*Passage given:*
★ ★ ★ ★ ★
The stabiliser is an inverted aerofoil that produces downward forces to counter the helicopter’s natural tendency to adopt a nose-down attitude with increasing air speed.

With the asymmetrical design on Robinson helicopters, it extends from the right side of the tail cone and creates a right rolling moment, which is normally counteracted by a left tilt of the main rotor disc.

However, in a low‑G condition where the main rotor disc is unloaded, it cannot counteract the right rolling moment.

“Pleasingly, Robinson Helicopter Company has developed a symmetrical horizontal stabiliser that is being fitted to all new Robinson helicopters, and is available as a modification for all existing Robinson helicopters,” Macleod said.

In addition, Robinson will replace the asymmetric stabiliser with the symmetrical design on all R66s and R44s returned to it for overhaul.

“Further, Robinson Helicopter is in the process of updating several safety notices to provide pilots with improved guidance specific to low‑G, turbulence, and pilot distraction,” Macleod said.

“The modification significantly reduces the right roll if a low‑G condition is encountered, allowing pilots more time to recognise and respond to the situation.”

Macleod also warned Robinson helicopter pilots to avoid turbulence where possible, and to fly through it at or below the manufacturer’s recommended speed when unavoidable.

“In this case the pilot’s response to encountering the low‑G contributed to the development of the in‑flight break‑up, but we would caution all Robinson helicopter pilots that a low‑G condition can result from turbulence directly, and pilots must be ready to respond appropriately,” he said.

“If the main rotor disc is not immediately reloaded, right roll can develop rapidly, particularly when an asymmetrical stabiliser is fitted.

“Therefore, it is critical that pilots apply immediate gentle aft cyclic to reload the main rotor, before correcting the right roll.”
★ ★ ★ ★ ★
*Input material:*

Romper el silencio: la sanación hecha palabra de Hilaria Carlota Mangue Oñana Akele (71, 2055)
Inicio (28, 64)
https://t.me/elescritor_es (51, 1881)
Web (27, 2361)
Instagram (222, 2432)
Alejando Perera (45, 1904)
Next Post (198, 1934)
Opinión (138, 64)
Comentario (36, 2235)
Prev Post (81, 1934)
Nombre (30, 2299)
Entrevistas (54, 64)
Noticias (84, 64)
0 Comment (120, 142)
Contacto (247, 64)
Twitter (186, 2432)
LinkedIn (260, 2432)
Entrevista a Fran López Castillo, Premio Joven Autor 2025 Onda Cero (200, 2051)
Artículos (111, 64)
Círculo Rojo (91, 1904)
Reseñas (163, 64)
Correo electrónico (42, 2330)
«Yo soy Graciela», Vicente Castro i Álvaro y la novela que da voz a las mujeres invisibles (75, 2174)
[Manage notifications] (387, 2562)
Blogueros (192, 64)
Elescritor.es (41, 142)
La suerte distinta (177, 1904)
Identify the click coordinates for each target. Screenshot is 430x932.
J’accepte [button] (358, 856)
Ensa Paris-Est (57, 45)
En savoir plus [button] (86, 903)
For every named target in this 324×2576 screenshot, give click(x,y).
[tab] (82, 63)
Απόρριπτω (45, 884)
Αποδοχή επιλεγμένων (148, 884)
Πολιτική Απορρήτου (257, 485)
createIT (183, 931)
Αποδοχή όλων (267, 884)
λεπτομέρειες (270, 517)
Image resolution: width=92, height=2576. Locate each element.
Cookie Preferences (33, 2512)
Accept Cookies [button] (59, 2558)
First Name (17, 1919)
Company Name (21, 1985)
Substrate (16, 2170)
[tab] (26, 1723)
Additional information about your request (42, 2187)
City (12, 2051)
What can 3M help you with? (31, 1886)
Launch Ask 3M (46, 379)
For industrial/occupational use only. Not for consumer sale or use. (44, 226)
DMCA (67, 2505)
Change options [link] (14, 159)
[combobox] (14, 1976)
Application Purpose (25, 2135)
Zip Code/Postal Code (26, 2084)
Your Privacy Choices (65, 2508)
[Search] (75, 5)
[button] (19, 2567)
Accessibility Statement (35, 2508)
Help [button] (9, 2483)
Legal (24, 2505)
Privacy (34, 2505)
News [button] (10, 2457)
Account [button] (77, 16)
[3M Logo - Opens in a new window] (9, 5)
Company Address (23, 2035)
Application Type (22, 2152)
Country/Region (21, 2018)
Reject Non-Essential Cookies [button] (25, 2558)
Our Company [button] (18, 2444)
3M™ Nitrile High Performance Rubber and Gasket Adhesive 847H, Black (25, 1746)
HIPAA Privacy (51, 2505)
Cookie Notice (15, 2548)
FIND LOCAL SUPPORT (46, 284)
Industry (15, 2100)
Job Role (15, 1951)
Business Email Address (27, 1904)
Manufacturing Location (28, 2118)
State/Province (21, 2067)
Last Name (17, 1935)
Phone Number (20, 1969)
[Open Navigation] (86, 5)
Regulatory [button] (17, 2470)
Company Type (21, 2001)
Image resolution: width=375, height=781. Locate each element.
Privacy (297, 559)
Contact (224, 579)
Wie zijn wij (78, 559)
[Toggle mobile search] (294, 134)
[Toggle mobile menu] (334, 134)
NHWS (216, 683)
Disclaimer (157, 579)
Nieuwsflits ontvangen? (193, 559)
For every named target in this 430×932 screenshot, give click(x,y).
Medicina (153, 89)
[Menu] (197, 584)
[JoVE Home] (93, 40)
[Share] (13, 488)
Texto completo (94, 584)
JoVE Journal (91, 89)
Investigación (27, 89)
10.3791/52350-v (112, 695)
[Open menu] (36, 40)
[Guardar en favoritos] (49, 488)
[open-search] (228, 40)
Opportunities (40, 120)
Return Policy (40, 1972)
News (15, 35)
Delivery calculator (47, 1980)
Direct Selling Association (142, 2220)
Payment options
★ ★ ★ ★ ★
*What to work on:*
**1)** According to the helicopter stabilizer passage, what will Robinson do to the asymmetric stabilizer on R66s and R44s returned to it for overhaul?
**2)** Reproduce the entries from the line with "Application Purpose (25, 2135)" to the line with "3M™ Nitrile High", including both of those lines.
The entries are unrelated to the helicopter stabilizer passage.

*Answers to the exercise:*
**1)** Robinson will replace it with the symmetrical design.

**2)**
Application Purpose (25, 2135)
Zip Code/Postal Code (26, 2084)
Your Privacy Choices (65, 2508)
[Search] (75, 5)
[button] (19, 2567)
Accessibility Statement (35, 2508)
Help [button] (9, 2483)
Legal (24, 2505)
Privacy (34, 2505)
News [button] (10, 2457)
Account [button] (77, 16)
[3M Logo - Opens in a new window] (9, 5)
Company Address (23, 2035)
Application Type (22, 2152)
Country/Region (21, 2018)
Reject Non-Essential Cookies [button] (25, 2558)
Our Company [button] (18, 2444)
3M™ Nitrile High Performance Rubber and Gasket Adhesive 847H, Black (25, 1746)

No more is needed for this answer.